In support of his contention that man-made diversion is not necessary to appropriate water rights, defendant relies upon Town of Genoa v. Westfall, 141 Colo. 533, 349 P.2d 370 (1960). There an injunction was sought to prohibit the town from diverting waters forming the source of certain springs located on plaintiff’s property. The court found that the water being diverted into town wells was a tributary to the springs on plaintiff’s' land, and that plaintiff, by watering of cattle and domestic use, had appropriated the water for a beneficial use. Defendant in the instant case cites the following language from Town of Genoa v. Westfall, supra:

“It is not necessary in every case for an appropriator of water to construct ditches or artificial ways through which the water might be taken from the stream in order that a valid appropriation be made. The only indispensable requirements are that the appropriator intends to use the waters for a beneficial purpose and actually applies them to that use.”

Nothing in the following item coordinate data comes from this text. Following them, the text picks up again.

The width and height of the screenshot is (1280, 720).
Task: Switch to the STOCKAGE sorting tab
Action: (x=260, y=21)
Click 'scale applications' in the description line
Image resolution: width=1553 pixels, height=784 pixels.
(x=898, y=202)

We believe that defendant’s reliance on the Westfall case is misplaced. The Colorado court has established the dual requirements that the appropriator in*445tend to use the water, and that he actually apply it to a beneficial use in order for man-made diversion to be unnecessary to an appropriation of water. Even if man-made diversion were unnecessary, defendant would be required to show that his predecessors in interest intended to appropriate water for beneficial use. The mere cutting of the grasses would not be sufficient to manifest an intention to appropriate the water for beneficial use, nor can it be said that defendant’s predecessors applied the waters to beneficial use by grazing cattle upon the grasses in the wash. These acts only manifested an intention to reap nature’s bounty gratuitously provided by water flowing through the Abo Wash, not to appropriate the water itself. The lack of intention to appropriate the water in the wash is also buttressed by evidence in the record which shows that defendant and his predecessors in interest made no attempt to divert water from the arroyo into the wash when the waters flowing into the wash became diverted into the arroyo. The grazing on and harvesting of grasses does not constitute appropriation of the water in the Abo Wash.

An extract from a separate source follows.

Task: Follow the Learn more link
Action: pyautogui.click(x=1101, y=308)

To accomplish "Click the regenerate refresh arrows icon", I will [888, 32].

More in point is Walsh v. Wallace, 26 Nev. 299, 67 P. 914 (1902), wherein the Nevada court faced the question whether man-made diversion was necessary to the appropriation of water. Certain parties had claimed water rights on the basis that they had cut wild grasses produced by the overflow of the Reese River. In rejecting the contention that cutting grasses and grazing cattle were sufficient to claim a valid appropriation, the cortrt stated:

11 * * *. In order, therefore, to constitute a valid appropriation of water, within the meaning of that term as understood by the decisions of this court and the laws of the state, and, as we believe, by the decisions of the courts and laws of other states in the arid region, there must be an actual diversion of the same, with intent to apply it to a beneficial use, followed by an application to such use within a reasonable time.

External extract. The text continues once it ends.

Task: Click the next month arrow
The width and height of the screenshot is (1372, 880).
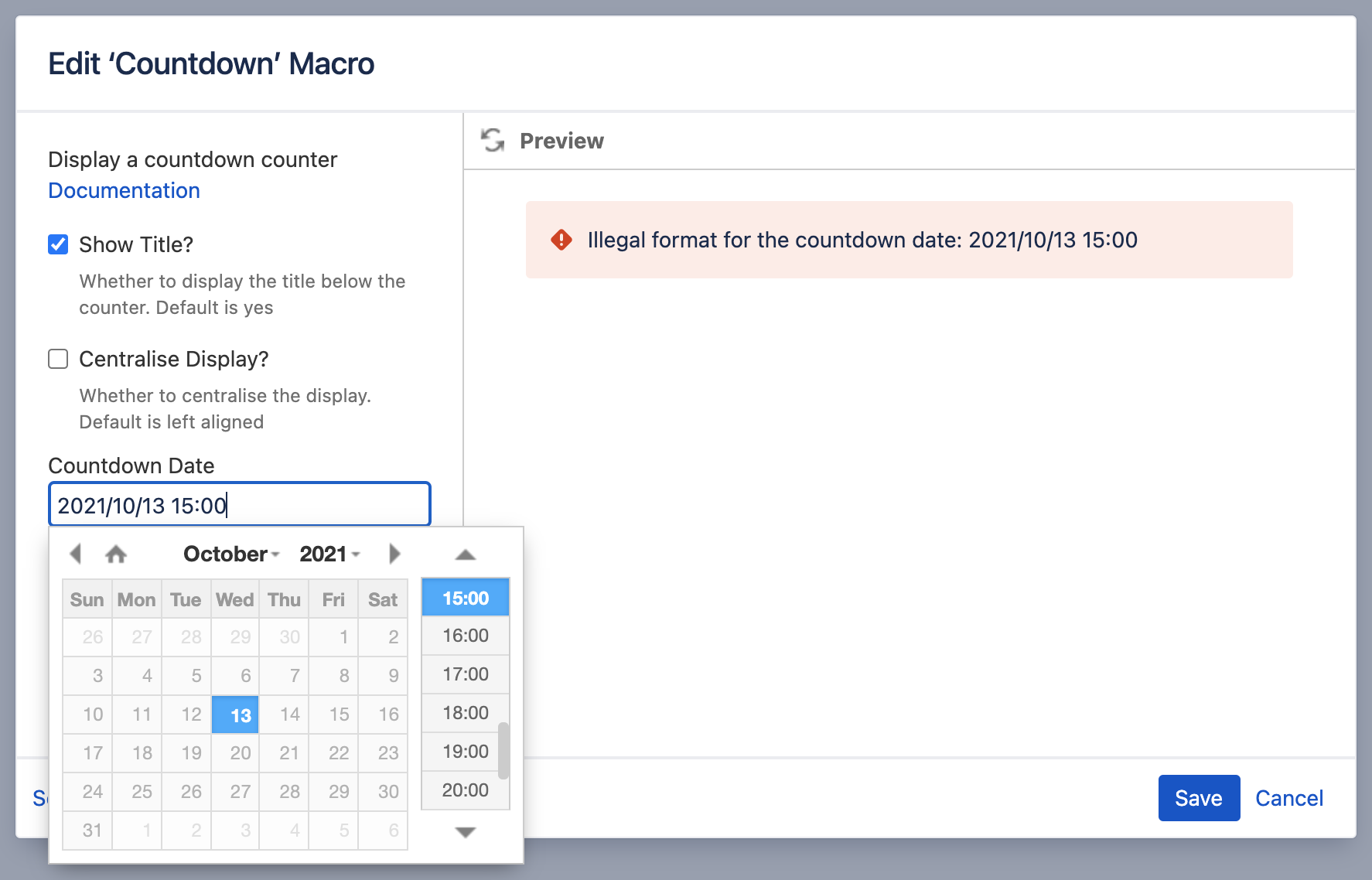Action: click(395, 554)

The above Nevada case illustrates the better rule with regard to appropriation of water rights for agricultural purposes.

We hold that man-made diversion, together with intent to apply water to beneficial use and actual application of the water to beneficial use, is necessary to claim water rights by appropriation in New Mexico for agricultural purposes.

The decision of the trial court is affirmed.

It is so ordered.

McMANUS and STEPHENSON, JJ., concur.